→ **Material provided**:
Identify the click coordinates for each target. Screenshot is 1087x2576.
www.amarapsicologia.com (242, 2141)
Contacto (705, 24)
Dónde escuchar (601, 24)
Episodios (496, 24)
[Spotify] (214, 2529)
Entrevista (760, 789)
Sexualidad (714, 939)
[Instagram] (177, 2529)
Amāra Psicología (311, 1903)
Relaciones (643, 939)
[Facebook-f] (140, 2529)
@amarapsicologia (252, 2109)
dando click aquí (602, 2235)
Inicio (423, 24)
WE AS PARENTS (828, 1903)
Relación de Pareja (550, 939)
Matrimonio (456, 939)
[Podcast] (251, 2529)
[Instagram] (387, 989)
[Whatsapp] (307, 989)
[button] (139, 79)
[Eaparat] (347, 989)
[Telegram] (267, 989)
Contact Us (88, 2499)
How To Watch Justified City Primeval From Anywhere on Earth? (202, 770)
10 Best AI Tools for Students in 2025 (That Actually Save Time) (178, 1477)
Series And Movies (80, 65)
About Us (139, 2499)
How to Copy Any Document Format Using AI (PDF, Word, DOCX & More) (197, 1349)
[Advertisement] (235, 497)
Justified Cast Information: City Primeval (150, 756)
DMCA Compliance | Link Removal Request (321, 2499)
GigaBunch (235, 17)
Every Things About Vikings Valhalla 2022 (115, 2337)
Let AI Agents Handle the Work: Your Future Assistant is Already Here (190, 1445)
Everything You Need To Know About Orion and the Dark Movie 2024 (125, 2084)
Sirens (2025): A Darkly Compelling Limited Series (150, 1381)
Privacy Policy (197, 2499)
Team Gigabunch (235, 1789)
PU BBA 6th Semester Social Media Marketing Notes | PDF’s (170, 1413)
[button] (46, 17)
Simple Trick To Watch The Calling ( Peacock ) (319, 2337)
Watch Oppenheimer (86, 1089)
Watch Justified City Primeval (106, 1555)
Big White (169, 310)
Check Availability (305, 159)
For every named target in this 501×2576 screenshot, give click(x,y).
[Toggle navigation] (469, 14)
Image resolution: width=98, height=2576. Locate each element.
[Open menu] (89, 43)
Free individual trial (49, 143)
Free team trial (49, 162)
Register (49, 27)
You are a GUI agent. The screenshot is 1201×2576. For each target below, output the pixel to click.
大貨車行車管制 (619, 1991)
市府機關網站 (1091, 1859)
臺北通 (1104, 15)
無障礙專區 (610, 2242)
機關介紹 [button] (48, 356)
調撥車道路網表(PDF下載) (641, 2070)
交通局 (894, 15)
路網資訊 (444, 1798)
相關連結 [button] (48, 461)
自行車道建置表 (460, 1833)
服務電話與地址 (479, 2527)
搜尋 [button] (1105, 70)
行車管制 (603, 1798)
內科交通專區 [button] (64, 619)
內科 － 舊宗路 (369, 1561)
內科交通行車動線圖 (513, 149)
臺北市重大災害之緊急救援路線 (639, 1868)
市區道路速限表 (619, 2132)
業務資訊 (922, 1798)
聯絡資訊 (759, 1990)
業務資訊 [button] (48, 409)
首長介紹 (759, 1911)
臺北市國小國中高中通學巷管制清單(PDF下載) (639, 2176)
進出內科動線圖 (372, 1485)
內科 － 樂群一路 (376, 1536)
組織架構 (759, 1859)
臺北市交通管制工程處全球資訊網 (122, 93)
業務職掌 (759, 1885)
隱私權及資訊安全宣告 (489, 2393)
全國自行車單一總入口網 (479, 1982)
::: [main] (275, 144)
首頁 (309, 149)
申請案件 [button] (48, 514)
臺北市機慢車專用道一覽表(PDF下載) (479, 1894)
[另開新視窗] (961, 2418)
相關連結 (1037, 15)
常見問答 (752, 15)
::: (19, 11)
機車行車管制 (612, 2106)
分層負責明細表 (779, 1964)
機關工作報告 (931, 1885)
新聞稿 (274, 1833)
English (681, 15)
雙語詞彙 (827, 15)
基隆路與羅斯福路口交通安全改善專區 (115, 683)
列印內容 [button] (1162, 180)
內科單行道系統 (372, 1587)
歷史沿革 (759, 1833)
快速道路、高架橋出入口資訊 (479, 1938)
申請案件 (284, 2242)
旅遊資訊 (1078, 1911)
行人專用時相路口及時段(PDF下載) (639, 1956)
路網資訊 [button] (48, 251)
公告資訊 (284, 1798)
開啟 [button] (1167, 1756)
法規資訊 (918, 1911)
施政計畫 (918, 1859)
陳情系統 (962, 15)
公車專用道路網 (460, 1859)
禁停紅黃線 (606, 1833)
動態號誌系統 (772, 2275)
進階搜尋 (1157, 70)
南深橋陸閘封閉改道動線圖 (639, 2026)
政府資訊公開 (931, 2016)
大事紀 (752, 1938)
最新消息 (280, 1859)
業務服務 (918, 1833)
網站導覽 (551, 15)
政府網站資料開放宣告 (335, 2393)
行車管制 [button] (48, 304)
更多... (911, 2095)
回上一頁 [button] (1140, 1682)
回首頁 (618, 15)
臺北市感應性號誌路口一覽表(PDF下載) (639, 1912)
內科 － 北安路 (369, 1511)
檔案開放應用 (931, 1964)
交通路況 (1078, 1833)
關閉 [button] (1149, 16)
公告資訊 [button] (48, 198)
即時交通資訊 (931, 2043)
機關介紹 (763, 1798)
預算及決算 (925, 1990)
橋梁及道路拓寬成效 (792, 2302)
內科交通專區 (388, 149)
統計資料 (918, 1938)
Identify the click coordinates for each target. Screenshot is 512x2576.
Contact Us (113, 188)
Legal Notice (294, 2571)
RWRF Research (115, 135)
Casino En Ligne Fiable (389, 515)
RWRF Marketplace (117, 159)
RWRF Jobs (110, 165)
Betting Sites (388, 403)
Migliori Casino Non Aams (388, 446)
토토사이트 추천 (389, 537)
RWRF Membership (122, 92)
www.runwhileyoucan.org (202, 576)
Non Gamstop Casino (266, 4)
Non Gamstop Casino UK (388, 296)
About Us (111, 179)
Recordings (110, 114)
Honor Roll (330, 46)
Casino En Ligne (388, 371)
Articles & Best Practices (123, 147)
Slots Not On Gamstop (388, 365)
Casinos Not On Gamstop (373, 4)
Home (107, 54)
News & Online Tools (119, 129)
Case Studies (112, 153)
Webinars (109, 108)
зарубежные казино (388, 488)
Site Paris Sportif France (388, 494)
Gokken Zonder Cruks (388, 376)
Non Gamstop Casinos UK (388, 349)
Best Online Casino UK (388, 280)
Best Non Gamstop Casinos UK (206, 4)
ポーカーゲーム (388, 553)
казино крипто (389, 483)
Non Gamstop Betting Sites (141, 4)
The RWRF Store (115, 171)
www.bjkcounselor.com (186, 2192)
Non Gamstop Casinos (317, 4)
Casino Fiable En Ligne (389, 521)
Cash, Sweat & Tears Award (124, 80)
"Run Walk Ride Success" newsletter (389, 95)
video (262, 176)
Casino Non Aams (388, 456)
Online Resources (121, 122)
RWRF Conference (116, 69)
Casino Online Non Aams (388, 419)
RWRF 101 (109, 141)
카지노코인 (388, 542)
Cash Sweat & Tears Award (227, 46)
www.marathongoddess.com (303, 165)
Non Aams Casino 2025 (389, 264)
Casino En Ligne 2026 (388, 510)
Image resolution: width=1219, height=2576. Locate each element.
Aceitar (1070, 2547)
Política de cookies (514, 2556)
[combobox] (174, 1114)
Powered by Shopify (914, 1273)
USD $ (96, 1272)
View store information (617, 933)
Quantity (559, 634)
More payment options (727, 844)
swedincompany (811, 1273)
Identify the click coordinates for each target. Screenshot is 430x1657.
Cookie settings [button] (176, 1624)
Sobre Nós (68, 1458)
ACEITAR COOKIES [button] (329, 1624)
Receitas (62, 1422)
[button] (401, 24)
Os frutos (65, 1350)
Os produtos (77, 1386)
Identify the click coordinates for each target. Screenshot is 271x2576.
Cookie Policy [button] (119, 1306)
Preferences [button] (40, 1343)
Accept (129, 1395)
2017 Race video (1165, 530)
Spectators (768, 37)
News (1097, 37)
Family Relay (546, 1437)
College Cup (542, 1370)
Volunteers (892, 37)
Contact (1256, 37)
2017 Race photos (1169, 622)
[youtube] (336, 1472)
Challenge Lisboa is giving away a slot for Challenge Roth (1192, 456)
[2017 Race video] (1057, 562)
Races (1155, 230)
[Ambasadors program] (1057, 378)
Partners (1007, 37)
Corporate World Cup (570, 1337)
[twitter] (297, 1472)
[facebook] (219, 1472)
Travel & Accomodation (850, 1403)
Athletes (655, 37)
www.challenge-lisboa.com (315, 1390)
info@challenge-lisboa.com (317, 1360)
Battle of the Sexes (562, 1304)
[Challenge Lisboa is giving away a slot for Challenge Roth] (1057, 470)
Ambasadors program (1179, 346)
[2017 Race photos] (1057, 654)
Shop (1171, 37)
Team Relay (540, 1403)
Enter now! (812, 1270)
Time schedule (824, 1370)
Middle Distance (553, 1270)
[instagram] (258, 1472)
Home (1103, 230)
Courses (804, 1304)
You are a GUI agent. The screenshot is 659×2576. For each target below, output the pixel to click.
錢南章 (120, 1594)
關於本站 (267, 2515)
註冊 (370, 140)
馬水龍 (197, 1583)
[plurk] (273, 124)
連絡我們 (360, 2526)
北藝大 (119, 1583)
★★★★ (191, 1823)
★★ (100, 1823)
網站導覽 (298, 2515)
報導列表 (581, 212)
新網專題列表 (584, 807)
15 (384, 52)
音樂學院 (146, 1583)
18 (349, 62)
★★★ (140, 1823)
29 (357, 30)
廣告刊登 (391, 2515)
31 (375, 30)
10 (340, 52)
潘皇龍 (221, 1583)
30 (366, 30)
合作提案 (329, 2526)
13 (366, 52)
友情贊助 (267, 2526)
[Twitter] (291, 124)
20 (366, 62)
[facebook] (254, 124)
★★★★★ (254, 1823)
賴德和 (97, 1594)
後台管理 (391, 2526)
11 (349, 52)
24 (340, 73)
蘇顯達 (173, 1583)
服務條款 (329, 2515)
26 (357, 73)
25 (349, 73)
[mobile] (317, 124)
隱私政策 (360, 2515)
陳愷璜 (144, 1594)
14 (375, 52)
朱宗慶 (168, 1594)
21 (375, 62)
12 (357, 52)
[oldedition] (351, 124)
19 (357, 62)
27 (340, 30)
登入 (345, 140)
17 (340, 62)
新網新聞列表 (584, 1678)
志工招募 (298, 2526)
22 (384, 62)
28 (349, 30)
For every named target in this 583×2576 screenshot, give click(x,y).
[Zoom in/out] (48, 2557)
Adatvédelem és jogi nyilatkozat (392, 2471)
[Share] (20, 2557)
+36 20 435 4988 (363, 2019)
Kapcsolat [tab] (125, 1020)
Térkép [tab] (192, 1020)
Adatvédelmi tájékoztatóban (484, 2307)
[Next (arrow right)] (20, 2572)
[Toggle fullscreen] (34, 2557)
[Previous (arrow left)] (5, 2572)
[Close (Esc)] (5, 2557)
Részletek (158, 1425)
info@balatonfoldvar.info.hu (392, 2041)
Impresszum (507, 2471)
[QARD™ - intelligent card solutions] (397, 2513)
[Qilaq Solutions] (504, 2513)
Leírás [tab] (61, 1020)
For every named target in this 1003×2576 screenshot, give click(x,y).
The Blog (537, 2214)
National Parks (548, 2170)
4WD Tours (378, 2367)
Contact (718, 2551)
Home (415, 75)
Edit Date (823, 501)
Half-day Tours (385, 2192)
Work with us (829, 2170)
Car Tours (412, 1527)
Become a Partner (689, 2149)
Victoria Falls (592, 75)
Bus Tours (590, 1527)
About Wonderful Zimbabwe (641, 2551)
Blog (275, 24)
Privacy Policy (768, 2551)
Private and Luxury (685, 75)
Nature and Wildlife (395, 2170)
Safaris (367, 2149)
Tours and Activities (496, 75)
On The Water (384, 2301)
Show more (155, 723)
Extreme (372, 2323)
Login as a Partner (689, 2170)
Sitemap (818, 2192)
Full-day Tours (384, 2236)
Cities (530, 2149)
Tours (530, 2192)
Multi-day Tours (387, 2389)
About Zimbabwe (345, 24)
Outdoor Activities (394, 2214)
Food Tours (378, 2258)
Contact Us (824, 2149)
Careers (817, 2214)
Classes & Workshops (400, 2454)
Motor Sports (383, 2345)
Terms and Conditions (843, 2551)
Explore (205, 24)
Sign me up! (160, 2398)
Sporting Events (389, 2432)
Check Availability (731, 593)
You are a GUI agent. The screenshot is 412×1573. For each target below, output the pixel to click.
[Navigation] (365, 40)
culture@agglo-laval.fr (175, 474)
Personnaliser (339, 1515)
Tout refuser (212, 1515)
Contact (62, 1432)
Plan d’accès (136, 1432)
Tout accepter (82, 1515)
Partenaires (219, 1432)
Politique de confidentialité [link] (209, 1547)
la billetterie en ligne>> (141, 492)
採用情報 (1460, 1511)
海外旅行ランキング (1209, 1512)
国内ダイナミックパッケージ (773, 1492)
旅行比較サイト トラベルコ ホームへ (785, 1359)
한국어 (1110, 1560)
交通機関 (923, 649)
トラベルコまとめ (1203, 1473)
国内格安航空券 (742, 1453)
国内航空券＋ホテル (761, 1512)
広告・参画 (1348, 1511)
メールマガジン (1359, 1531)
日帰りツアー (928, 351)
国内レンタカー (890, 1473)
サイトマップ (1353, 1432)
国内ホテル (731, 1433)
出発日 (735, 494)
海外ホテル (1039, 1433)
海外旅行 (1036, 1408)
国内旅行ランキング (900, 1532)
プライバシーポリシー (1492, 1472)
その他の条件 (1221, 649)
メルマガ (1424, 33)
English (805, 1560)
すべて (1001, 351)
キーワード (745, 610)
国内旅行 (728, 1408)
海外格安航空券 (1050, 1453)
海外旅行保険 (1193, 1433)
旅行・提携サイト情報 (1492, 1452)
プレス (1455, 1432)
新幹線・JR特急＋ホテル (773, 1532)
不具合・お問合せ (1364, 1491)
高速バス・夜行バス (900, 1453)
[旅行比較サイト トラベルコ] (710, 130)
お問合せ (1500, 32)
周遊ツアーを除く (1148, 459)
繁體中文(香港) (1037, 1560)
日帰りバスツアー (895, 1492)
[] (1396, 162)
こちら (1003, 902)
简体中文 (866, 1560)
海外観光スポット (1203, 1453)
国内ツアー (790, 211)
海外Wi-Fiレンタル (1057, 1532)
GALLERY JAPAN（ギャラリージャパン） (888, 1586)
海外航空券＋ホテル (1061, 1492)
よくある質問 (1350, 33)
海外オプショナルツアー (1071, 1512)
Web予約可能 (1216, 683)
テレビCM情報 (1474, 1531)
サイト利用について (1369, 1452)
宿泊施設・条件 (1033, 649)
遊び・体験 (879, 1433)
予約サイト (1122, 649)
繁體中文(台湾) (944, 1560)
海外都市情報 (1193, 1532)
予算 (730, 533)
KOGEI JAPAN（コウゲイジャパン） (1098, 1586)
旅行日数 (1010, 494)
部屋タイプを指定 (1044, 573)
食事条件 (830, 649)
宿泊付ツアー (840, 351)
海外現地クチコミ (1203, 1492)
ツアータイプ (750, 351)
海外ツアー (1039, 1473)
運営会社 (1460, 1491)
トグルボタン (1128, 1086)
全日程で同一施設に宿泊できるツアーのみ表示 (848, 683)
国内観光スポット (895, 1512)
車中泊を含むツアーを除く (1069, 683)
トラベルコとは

→ **Brief**: Respond with the exact lines running from the one that contains "テレビCM情報 (1474, 1531)" through the last line of the data above, and no other lines.

→ **Answer to this task**:
テレビCM情報 (1474, 1531)
サイト利用について (1369, 1452)
宿泊施設・条件 (1033, 649)
遊び・体験 (879, 1433)
予約サイト (1122, 649)
繁體中文(台湾) (944, 1560)
海外都市情報 (1193, 1532)
予算 (730, 533)
KOGEI JAPAN（コウゲイジャパン） (1098, 1586)
旅行日数 (1010, 494)
部屋タイプを指定 (1044, 573)
食事条件 (830, 649)
宿泊付ツアー (840, 351)
海外現地クチコミ (1203, 1492)
ツアータイプ (750, 351)
海外ツアー (1039, 1473)
運営会社 (1460, 1491)
トグルボタン (1128, 1086)
全日程で同一施設に宿泊できるツアーのみ表示 (848, 683)
国内観光スポット (895, 1512)
車中泊を含むツアーを除く (1069, 683)
トラベルコとは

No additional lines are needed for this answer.